Nonspecific transcription factor binding reduces variability in transcription factor and target protein expression
Mohammad Soltani, Pavol Bokes, Zachary Fox, Abhyudai Singh

TL;DR
This study models how nonspecific decoy binding sites influence the stochastic fluctuations of transcription factors and their target proteins, revealing noise reduction and complex dynamic effects in gene expression.
Contribution
It provides an analytical framework showing how decoy binding sites modulate noise and fluctuation timescales in transcription factor and target protein expression.
Findings
Increasing decoy sites reduces TF noise levels.
Decoy sites can either increase or decrease fluctuation timescales.

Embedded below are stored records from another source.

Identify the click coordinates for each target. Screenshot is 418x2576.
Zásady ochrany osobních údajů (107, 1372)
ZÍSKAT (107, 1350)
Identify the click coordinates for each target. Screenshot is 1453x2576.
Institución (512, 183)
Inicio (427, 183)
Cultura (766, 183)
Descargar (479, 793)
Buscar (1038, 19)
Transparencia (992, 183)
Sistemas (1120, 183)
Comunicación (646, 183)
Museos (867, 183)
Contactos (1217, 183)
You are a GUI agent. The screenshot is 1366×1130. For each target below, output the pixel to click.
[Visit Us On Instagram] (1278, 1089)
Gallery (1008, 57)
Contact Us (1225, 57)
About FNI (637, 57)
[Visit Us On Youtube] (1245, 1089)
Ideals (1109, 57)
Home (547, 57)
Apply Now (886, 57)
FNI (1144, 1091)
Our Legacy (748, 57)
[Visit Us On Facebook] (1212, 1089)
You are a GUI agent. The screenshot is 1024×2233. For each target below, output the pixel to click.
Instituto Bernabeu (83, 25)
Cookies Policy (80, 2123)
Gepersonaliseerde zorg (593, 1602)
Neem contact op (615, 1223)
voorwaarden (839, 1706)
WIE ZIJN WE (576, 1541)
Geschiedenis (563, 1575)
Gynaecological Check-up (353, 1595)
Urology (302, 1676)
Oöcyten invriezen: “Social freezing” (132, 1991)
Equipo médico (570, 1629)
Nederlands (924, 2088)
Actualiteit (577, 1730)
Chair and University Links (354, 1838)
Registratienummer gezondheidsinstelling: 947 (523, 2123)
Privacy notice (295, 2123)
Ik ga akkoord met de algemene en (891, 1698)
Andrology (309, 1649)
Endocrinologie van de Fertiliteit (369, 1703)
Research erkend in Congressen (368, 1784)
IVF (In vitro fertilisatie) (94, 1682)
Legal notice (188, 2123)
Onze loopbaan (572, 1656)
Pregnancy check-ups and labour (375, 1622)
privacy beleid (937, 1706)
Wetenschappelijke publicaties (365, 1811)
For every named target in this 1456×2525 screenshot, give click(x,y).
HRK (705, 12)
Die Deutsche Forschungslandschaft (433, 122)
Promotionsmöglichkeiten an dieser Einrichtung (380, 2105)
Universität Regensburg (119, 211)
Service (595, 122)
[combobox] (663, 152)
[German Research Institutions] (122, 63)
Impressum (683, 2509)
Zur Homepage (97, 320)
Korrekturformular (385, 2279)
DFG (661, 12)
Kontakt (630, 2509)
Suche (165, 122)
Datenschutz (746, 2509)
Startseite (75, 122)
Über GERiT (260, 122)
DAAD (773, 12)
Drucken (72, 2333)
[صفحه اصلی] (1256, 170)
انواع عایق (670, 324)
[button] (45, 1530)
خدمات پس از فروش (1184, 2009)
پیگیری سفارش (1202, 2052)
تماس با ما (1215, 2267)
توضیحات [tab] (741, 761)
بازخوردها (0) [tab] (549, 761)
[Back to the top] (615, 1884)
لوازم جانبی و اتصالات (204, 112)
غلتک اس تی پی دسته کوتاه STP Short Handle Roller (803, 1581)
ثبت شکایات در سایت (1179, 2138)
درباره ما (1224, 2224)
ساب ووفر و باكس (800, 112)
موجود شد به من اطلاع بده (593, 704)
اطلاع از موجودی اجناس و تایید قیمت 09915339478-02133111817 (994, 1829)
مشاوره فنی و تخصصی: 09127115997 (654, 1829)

Target gene noise decreases with more decoy sites in linear response regimes.
Abstract
Transcription factors (TFs) interact with a multitude of binding sites on DNA and partner proteins inside cells. We investigate how nonspecific binding/unbinding to such decoy binding sites affects the magnitude and time-scale of random fluctuations in TF copy numbers arising from stochastic gene expression. A stochastic model of TF gene expression, together with decoy site interactions is formulated. Distributions for the total (bound and unbound) and free (unbound) TF levels are derived by analytically solving the chemical master equation under physiologically relevant assumptions. Our results show that increasing the number of decoy binding sides considerably reduces stochasticity in free TF copy numbers. The TF autocorrelation function reveals that decoy sites can either enhance or shorten the time-scale of TF fluctuations depending on model parameters. To understand how noise in TF…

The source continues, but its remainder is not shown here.